Your instructions. Would you go through the records below and copy each line with the string "Open"?

Stored data
------------------------------

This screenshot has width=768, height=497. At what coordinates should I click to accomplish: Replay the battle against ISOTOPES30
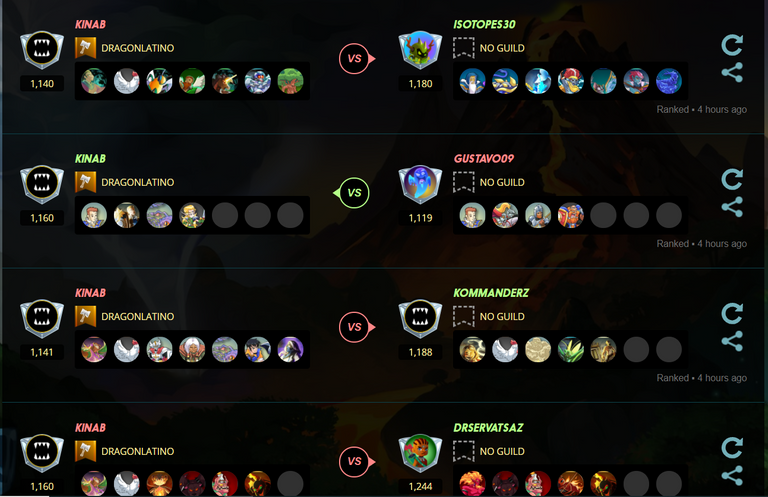732,45
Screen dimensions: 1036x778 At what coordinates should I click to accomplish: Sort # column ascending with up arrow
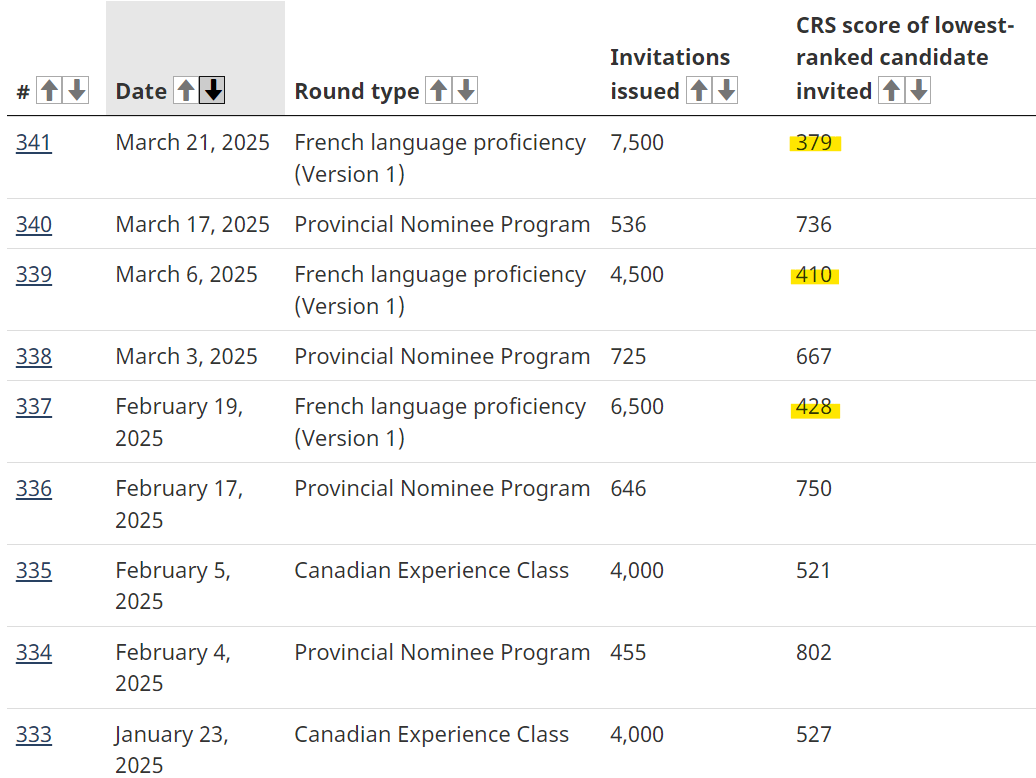point(49,91)
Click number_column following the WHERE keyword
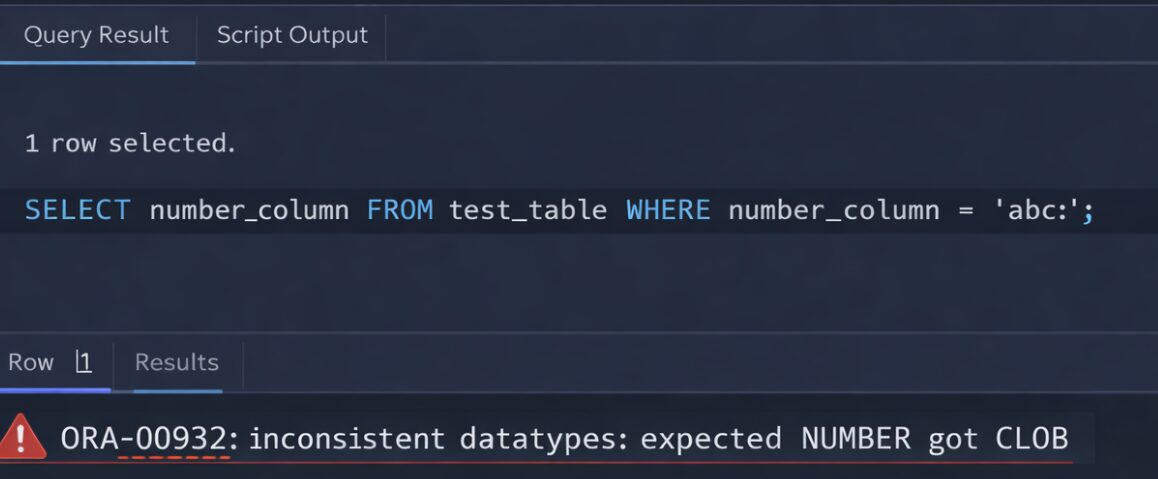Image resolution: width=1158 pixels, height=479 pixels. pos(833,210)
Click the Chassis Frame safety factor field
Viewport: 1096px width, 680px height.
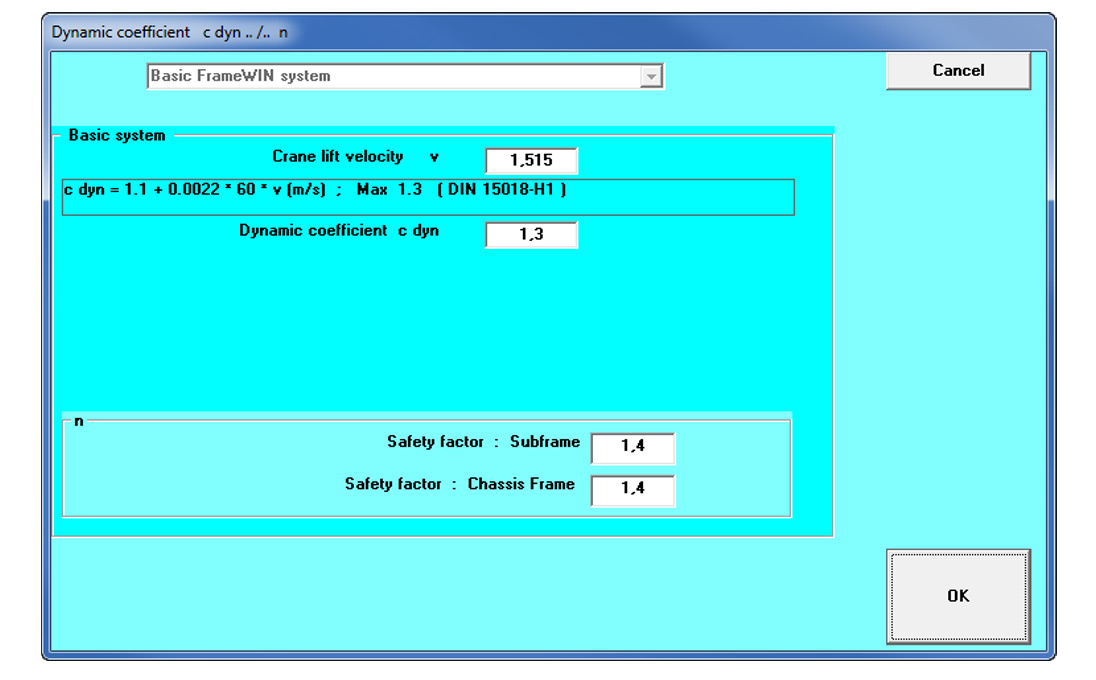(x=632, y=489)
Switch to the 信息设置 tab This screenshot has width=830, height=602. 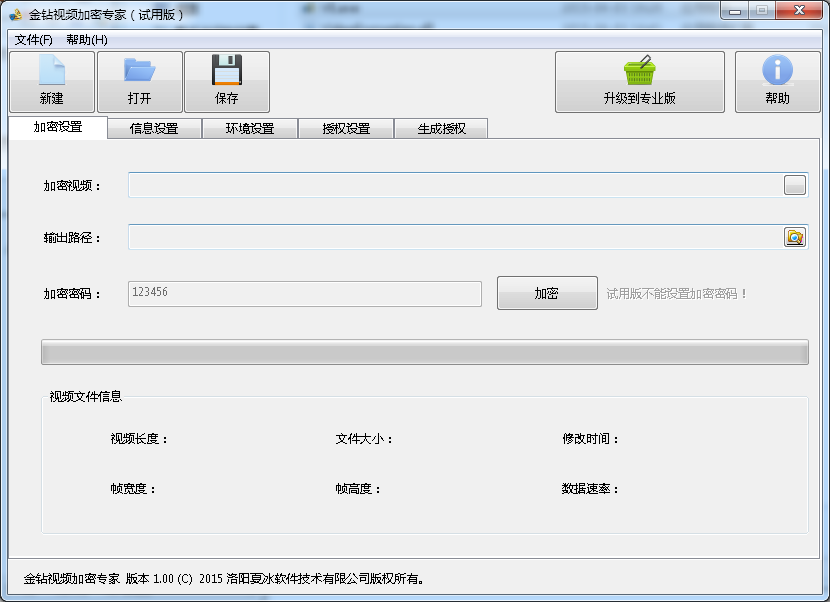(x=152, y=128)
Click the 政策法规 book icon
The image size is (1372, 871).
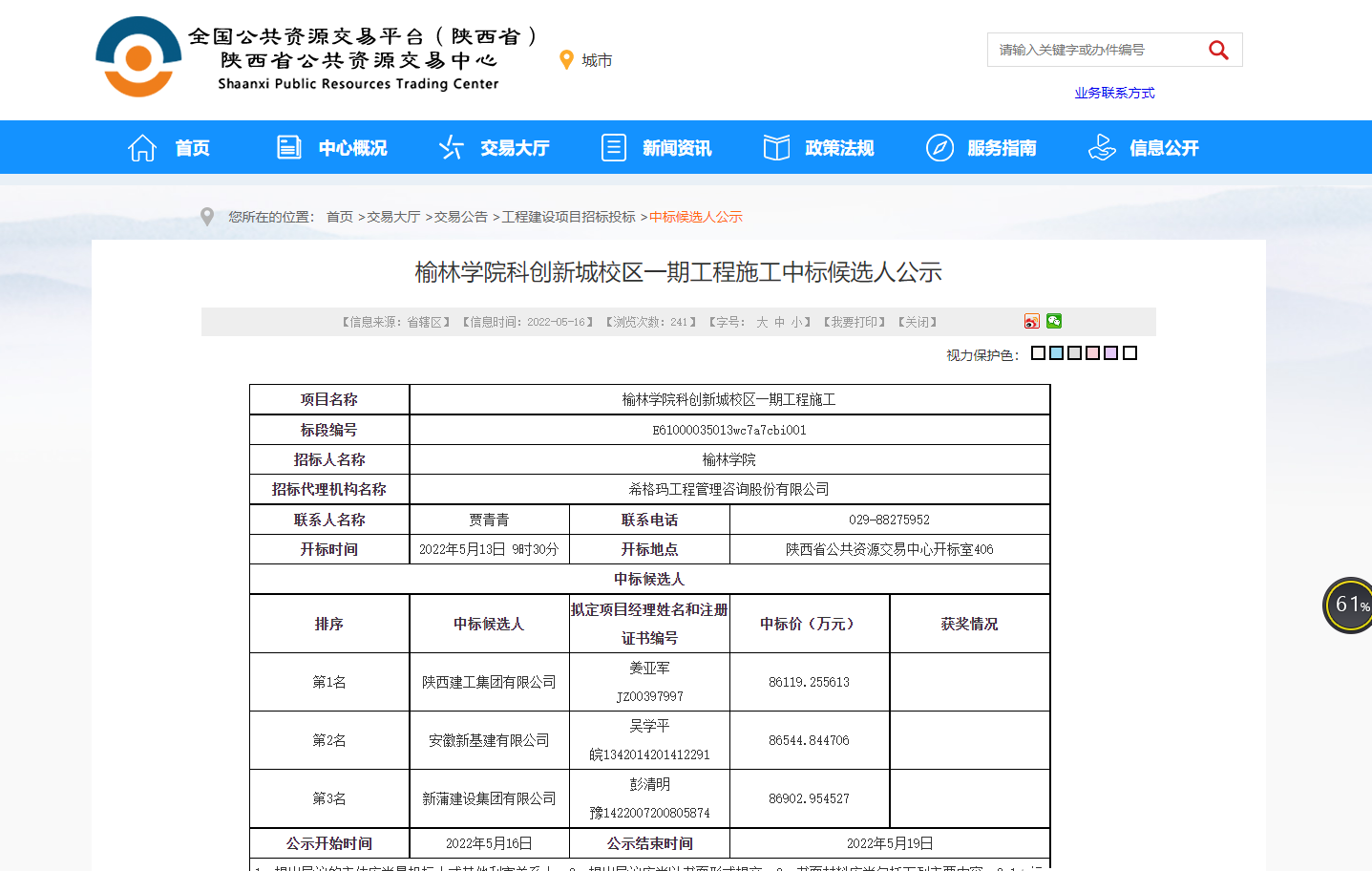[776, 148]
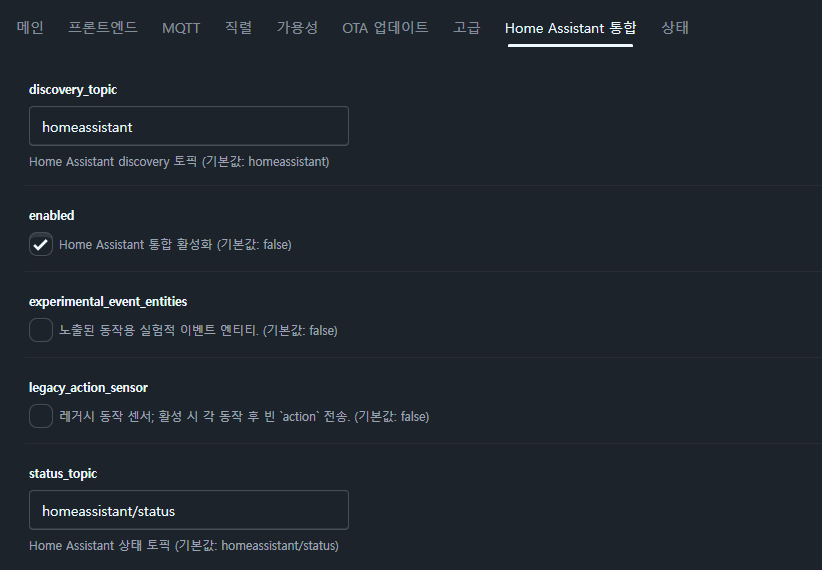Enable the experimental_event_entities checkbox

41,330
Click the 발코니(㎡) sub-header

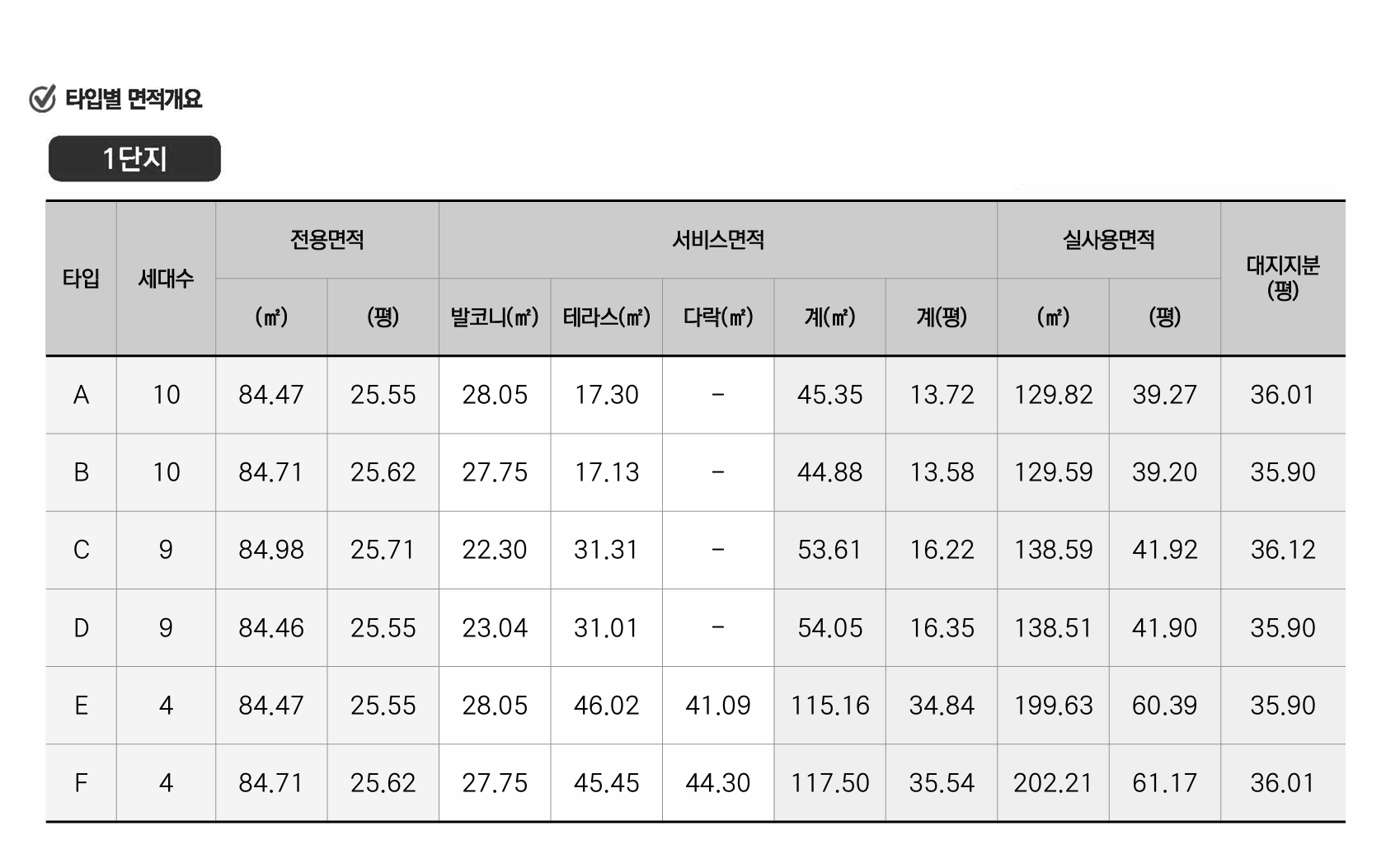(494, 317)
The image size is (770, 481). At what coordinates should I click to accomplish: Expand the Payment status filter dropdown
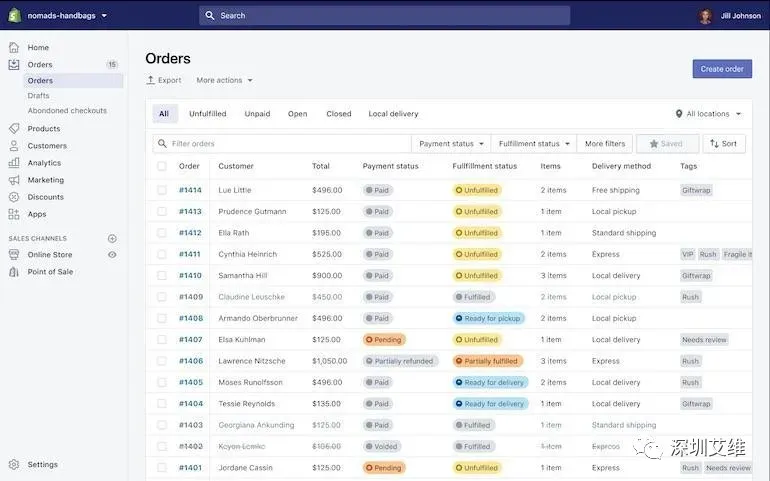(451, 143)
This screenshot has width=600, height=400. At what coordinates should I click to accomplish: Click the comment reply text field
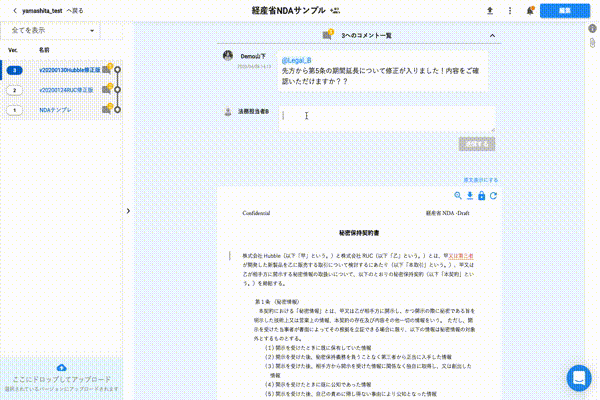coord(387,119)
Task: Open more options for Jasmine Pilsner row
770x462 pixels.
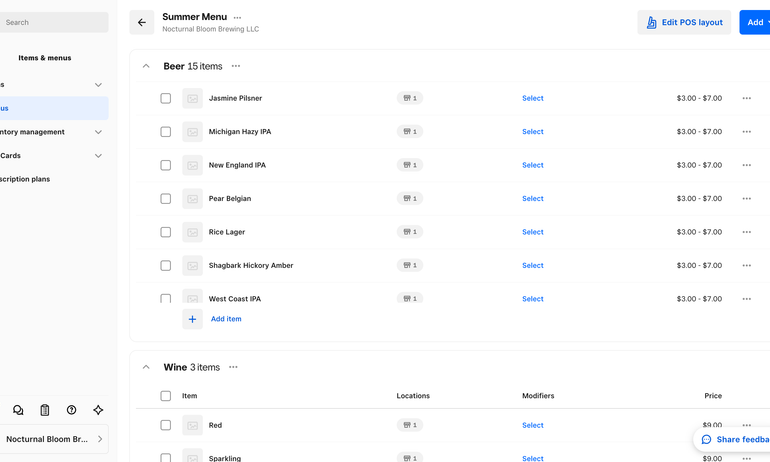Action: (x=746, y=98)
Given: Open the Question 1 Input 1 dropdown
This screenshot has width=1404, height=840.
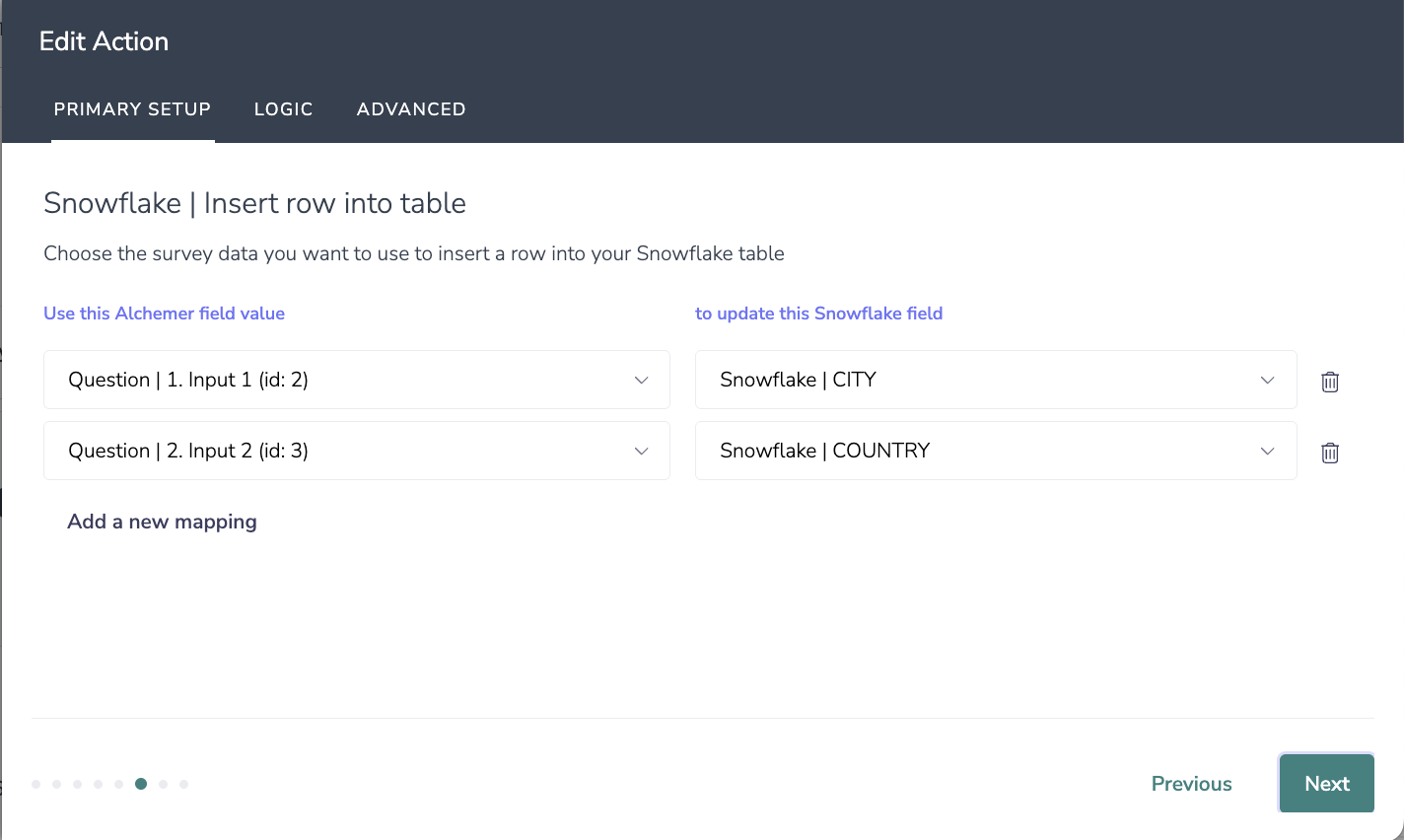Looking at the screenshot, I should click(357, 380).
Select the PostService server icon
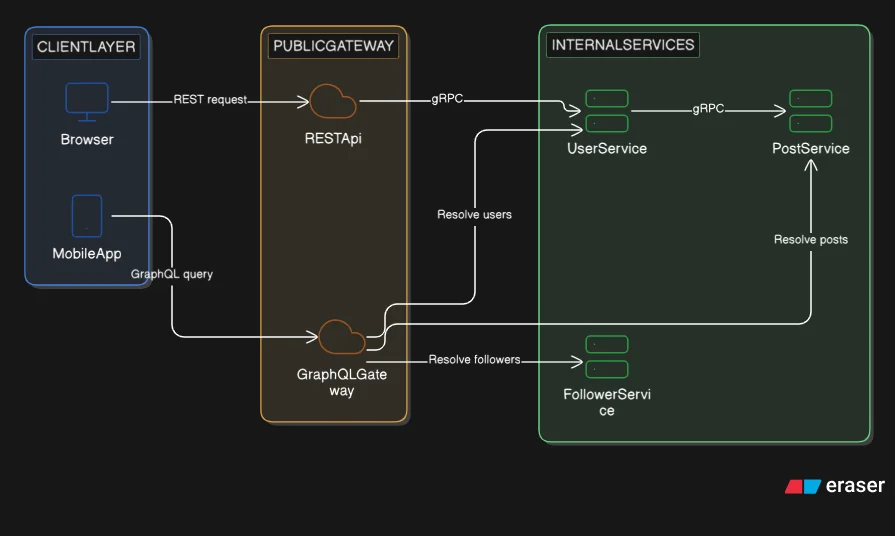895x536 pixels. click(810, 111)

------------------------------

Your solution.
Task: Open more options for Jasmine Pilsner row
Given: Open the Question 1 Input 1 dropdown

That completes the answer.